--- Assignment ---
Beginning with the line that contains "The height and", write out each remaining line of the records below exactly. Do not copy any picture.

Items listed in a dataset:
───

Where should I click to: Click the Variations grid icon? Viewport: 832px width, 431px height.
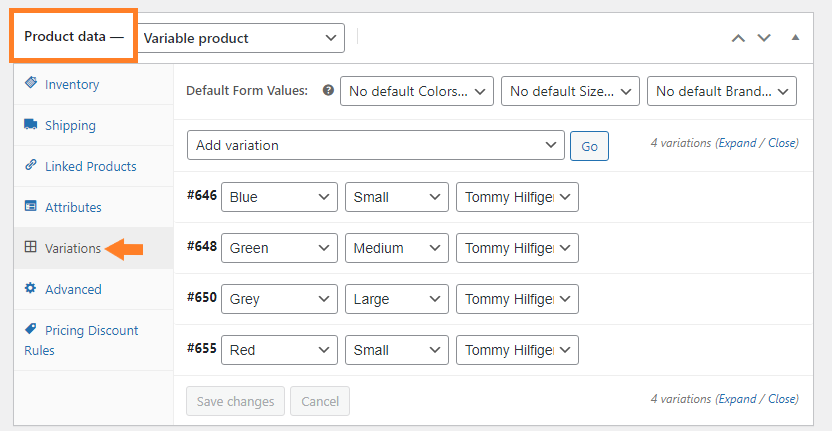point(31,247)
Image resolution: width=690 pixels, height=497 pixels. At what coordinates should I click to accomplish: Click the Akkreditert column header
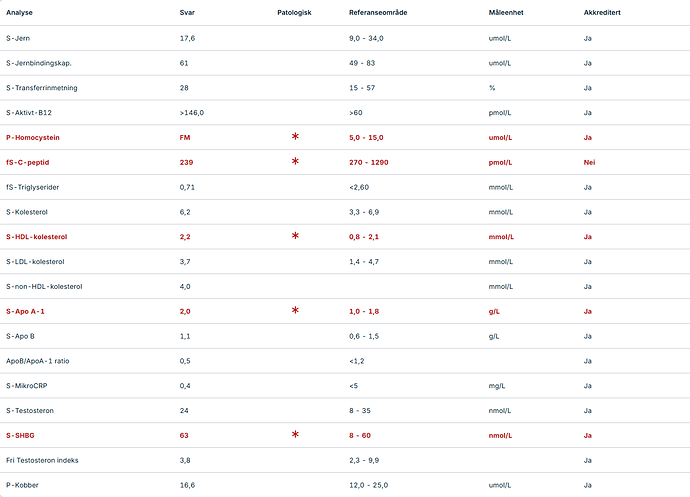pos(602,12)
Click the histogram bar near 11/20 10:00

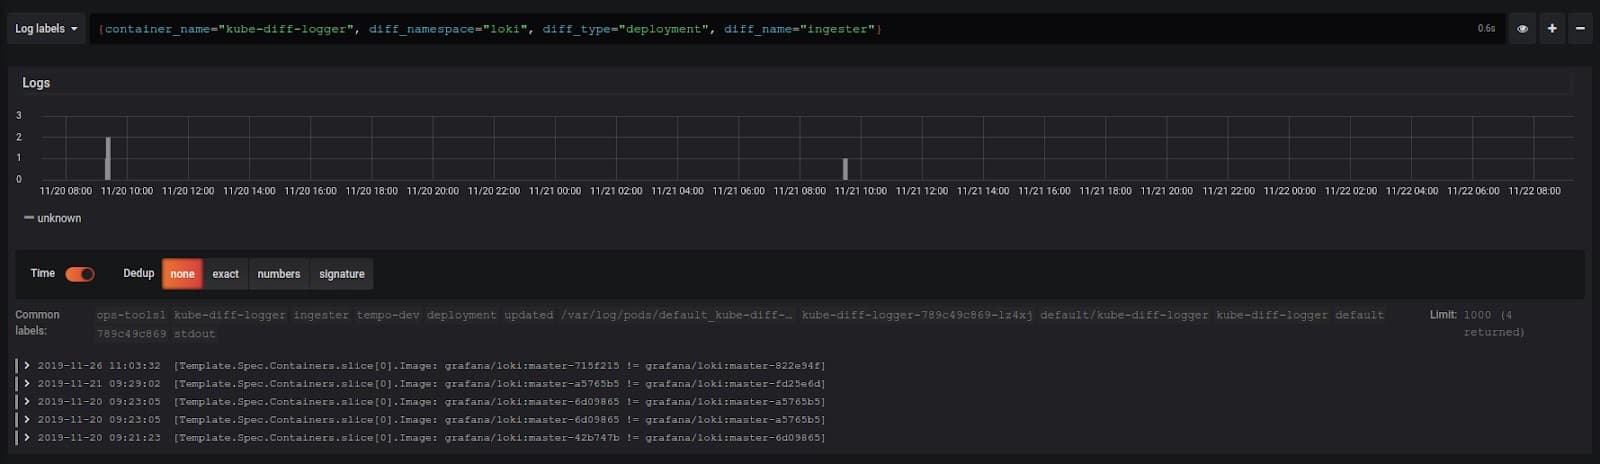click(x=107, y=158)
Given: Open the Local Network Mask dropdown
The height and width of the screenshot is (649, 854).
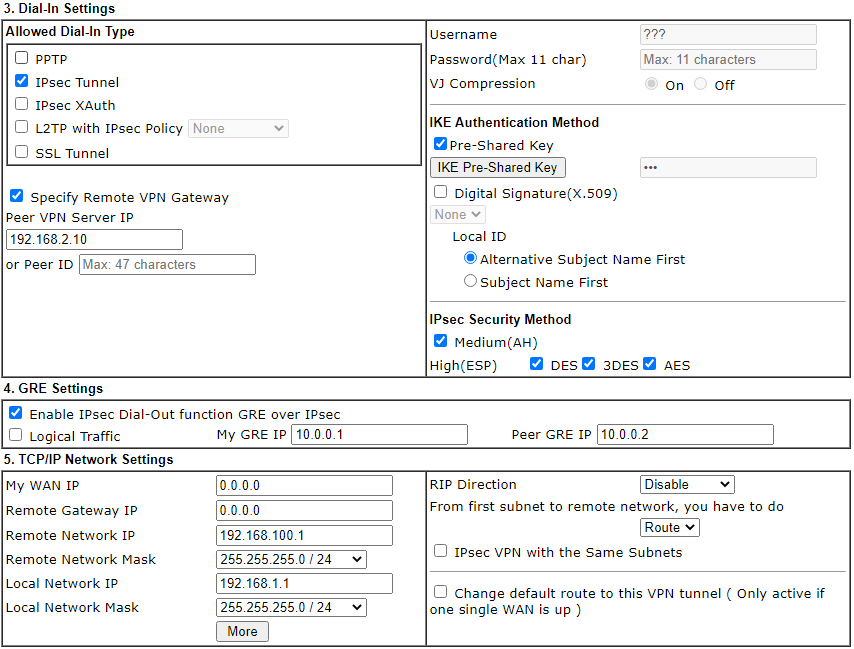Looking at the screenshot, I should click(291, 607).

───

--- Solution ---
The height and width of the screenshot is (649, 854).
Looking at the screenshot, I should click(291, 607).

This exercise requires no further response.